▶ _Task prompt_: Every line from the one with "You are a computer-use" through the end of the entries below must be retyped exactly, and only those lines. The pictures are not part of the copy.

▶ _Data extracts_:

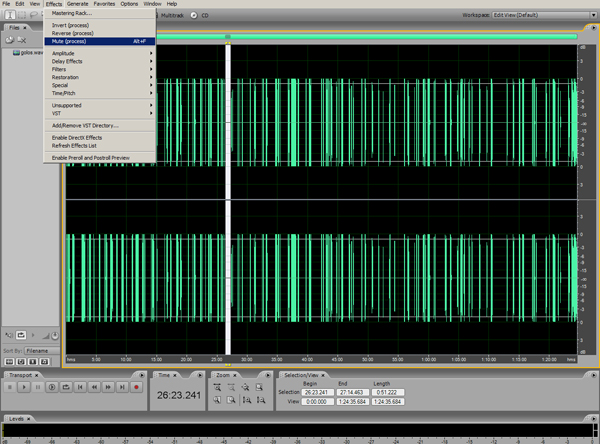Click the Import File icon in Files panel
The image size is (600, 444).
[x=12, y=40]
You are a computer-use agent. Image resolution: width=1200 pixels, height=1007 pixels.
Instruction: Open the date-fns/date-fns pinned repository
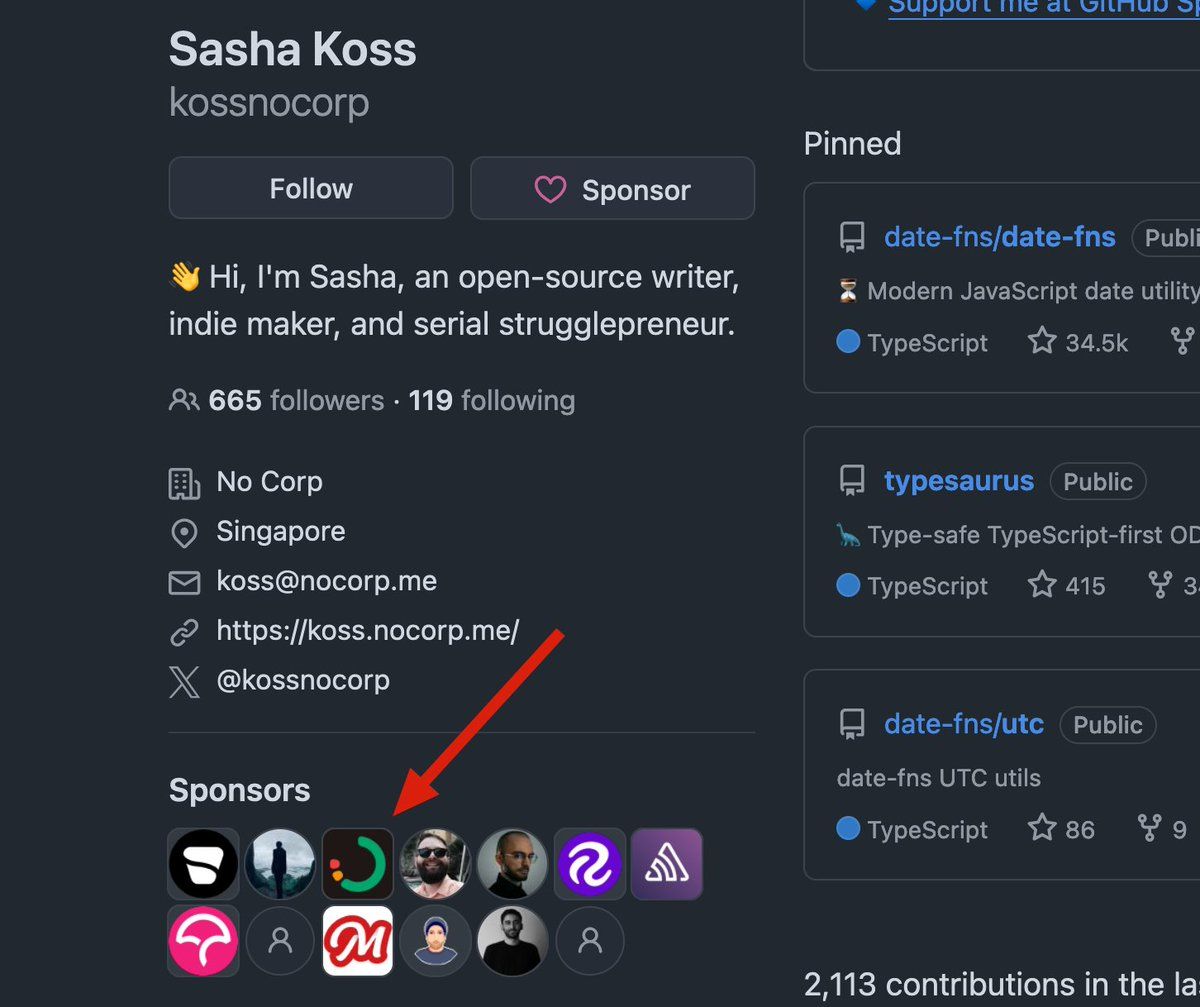pyautogui.click(x=999, y=237)
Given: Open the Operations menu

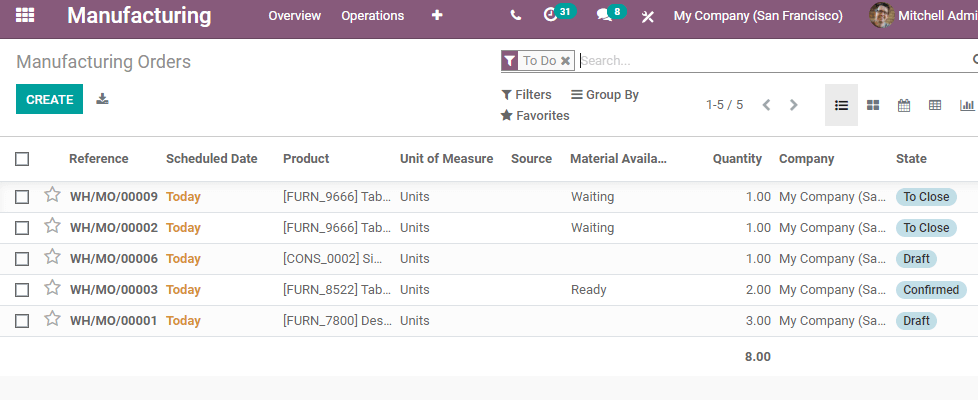Looking at the screenshot, I should [372, 16].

▶ _Response below_:
You are a computer-use agent. Image resolution: width=1200 pixels, height=1007 pixels.
Instruction: Open the date-fns/date-fns pinned repository
pyautogui.click(x=999, y=237)
Given: Open the Operations menu

Looking at the screenshot, I should [372, 16].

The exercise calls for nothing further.